There are 6 ossification centers around the elbow joint. These ossification centers all appear at different ages and they all fuse to the adjacent bones at various ages. It is not clinically important to memorize the specific ages of when these ossification centers appear or fuse. However, it is clinically important to realize that the ossification centers always appear in a specific sequence.
The mnemonic of the order of appearance of the individual ossification centers is C-R-I-T-O-E: Capitellum, Radial head, Internal (medial) epicondyle, Trochlea, Olecranon, External (lateral) epicondyle. Remember that the anatomic position of the body places the upper extremities in external rotation (supination at the elbows) such that the antecubital fossa faces anteriorly. Thus, the external epicondyle is on the radial side of the elbow, while the internal epicondyle is on the ulnar side of the elbow. The ages at which these ossification centers appear are highly variable, but as a general guide, remember 1-3-5-7-9-11 years.


2: Risser’s Sign


The Risser sign, which is commonly used as a maturity indicator in scoliosis, is based on the radiographic excursion of iliac apophyseal ossification. The iliac apophysis typically starts ossifying at the anterior superior iliac spine and
then extends posteriorly toward the posterior superior iliac spine.

The axial skeleton matures a few years later than the limbs, and for scoliosis, the Risser sign is a useful method of bone age determination.
Skeletal age can be determined by the appearance of the iliac apophysis of the pelvis. The apophysis appears laterally on a pelvic x ray, and moves towards the spine as the patient approaches adulthood. Risser's sign is a measures the growth left in the spine - this may help to determine the potential for progression of scoliosis
Grading (based on iliac crest divided into 4 quadrants)


Risser's Sign

o Risser 1: 25% iliac apophysis ossification Anterior Superior iliac spine (anterolateral) Seen in prepuberty or early puberty.
o Risser 2: 50% iliac apophysis ossification Ossification extends halfway across iliac wing Seen immediately before or during growth spurt
o Risser 3: 75% iliac apophysis ossification.
o Risser 4: 100% ossification, with no fusion to iliac crest . Indicates slowing of growth
o Risser 5: Iliac apophysis fuses to iliac crest Indicates cessation of growth.

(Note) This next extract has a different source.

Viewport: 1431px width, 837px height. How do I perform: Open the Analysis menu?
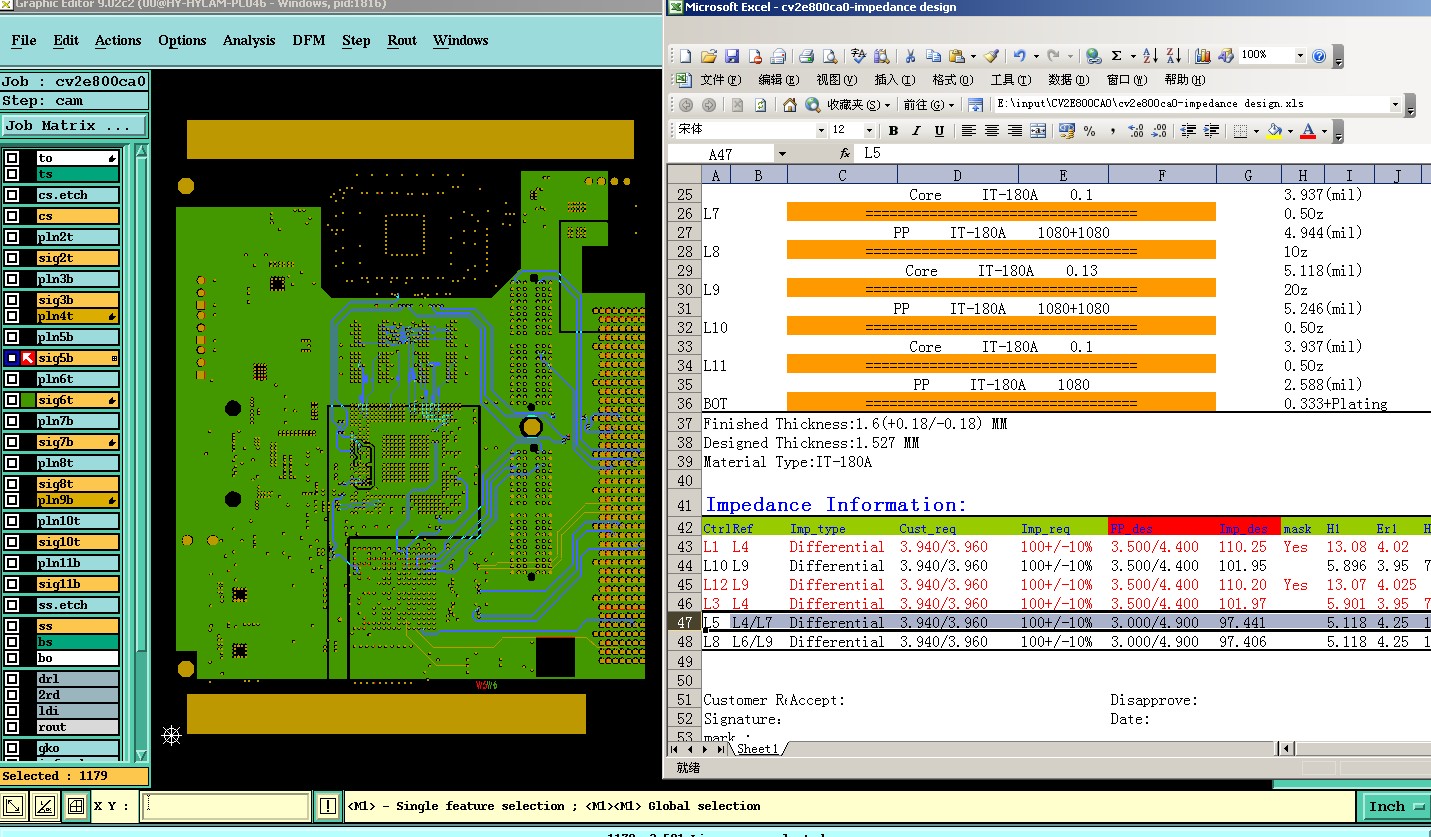(x=249, y=41)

Risser 1 is seen at age 13.8 in girls and 15.2 in girls. Risser 5 is first seen at age 16 in girls and 18 in boys.

 


3. Hand and Wrist Bone X Rays


A common and accurate way of skeletal age measurement is to compare x rays taken of the left hand and writ to standardized X ray pictures in the Greulich and Pyle atlas. The Greulich and Pyle atlas has the advantage of being universally available and has good instructions accompanying the figures.
One problem with this atlas is that there is some user variability, which makes a precise estimation difficult. It was compiled using Caucasian children in America and the data may not always extrapolate to races with different builds.


Age determination in other areas


Other age determination systems are of value to the criminologist and immigration officials. It is sometimes crucial to determine if the individual is over 18 or 21, or at whatever age defines adulthood, and its attendant less lenient judicial treatment.
The third molar roots appear on x rays at age 18 years. The ossification of the sternal clavicular cartilage also occurs at age 18 years.


References


1. Greulich WW, Pyle SI: Radiographic Atlas of Skeletal Development of the Hand and Wrist, 2nd edition. Stanford,CA: Stanford University Press, 1959.
2: Sanders JO, Browne RH, McConnell SJ, Margraf SA, Cooney TE, Finegold DN. Maturity Assessment and Curve Progression in Girls with Idiopathic Scoliosis. J Bone Joint Surg Am 2007;89:64-73.